Cosplayer wearing Japanese traditional clothing, including a kimono top, looking at a notebook held in his left hand while pushing his glasses up with two fingers.

Figure 2. Cosplayer (AMG2–4) as Morichika Rinnosuke from Curiosities of Lotus Asia, a series of side stories of Touhou Project, Japanese video game series, screen capture from the video recording taken at ANIMANGAKI, 2015.

[5.6] In line with studies conducted in other countries (Chen 2007; Manifold 2009; Peirson-Smith 2013; Rahman, Liu, and Cheung 2012), this study also finds that cosplayers reveal themselves through their cosplay activity. It is not clear which comes first: the planning of the cosplay activity or the discovery of themselves in the fictional characters. What can be seen is that the cosplay process is a mediation for the cosplayers in exploring themselves and their fictional characters beyond the consumption of cultural commodities. Additionally, I would say that only novice cosplayers perceive cosplay activity as mere escapism. Of the six cosplayers who clearly state that their intention was to be totally another person in cosplay, only one had three years' experience in cosplaying, and the others had less experience in terms of length of time as well as frequency in participation in cosplay activities. Four of these cosplayers were still eighteen or nineteen years of age. Cosplayers who considered that cosplay allows them to be themselves in the guise of a character are not the majority.

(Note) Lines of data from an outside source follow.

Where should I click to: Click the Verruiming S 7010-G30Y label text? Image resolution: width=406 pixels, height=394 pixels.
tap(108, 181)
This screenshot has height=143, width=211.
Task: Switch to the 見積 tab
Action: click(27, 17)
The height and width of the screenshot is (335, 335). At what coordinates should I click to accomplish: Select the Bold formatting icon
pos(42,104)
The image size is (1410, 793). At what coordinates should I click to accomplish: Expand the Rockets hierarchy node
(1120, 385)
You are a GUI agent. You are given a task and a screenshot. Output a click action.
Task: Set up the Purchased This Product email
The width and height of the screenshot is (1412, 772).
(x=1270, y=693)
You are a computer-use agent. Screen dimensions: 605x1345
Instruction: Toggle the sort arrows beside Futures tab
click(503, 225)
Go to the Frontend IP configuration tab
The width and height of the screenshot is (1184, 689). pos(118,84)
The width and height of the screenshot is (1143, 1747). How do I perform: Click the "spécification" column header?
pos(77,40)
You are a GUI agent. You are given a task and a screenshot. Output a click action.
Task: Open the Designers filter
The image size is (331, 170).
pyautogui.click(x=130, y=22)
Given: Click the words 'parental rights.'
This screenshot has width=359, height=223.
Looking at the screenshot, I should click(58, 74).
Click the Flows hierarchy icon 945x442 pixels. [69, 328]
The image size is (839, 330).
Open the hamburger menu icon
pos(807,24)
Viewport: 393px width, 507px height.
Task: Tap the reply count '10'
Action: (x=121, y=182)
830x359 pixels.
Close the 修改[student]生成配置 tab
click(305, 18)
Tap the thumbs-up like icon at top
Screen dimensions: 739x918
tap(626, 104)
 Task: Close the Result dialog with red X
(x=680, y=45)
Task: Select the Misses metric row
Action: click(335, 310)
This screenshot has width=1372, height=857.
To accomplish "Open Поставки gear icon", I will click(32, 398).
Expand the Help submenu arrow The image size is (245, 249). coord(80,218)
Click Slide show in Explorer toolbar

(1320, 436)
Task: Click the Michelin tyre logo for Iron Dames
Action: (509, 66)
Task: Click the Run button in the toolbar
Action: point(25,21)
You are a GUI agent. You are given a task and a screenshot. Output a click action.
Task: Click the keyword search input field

[5.7] Additionally, some cosplayers convey their message to other cosplayers to "be yourself" in cosplay, saying "Just express your needs, your creativity, and yourself" (AMG1–13); "I just say that, be yourself. Stay yourself" (OF1–1). Peirson-Smith (2013) refers to the fashion theory notion that claims cosplay allows a participant to perform the secret self publicly via dressing up in fanciful costumes. The finding of this study, however, suggests the notion that cosplay activity prompts a self-identification process that enables people to experience the acts of searching, revealing, and/or reflecting as well as a prolonged process of self-identification of "what I am becoming." Thus, cosplayers do not necessarily reveal an alternative or hidden part of themselves in their cosplay but are in the process of discovering themselves or becoming what they are.

6. Fluid fan identities

[6.1] This section discusses cosplayers who utilize their cosplay activity as a medium for precisely expressing their adoration toward a specific fictional character and a popular cultural commodity in a way that is also an act of self-expression. This aspect of cosplay has been identified in other studies (e.g., Rahman, Liu, and Cheung 2012), and fan studies have found this to be the core concept in the production of secondary fan products. Obviously, cosplay activity is one form of fan reproduction since the main driving force of the activity is the feeling of adoration toward a specific character as a fan. The majority of the Malaysian cosplayers contributing to this study express their adoration toward Japanese popular culture, while only six out of the 158 cosplayers claim they are not fans of Japanese popular culture. The fan base of Japanese popular culture is too wide-ranging to allow for an exhaustive description of fan attributes since Japanese popular culture consists of a variety of formats, genres, and products; however, in cosplay, the core notion appears to be "to engage in the process of self-identification." This may be seen in the apparent nonstatic nature of fan identities. The cosplayers also articulate what they become aware of, including awareness about their own distinctive qualities.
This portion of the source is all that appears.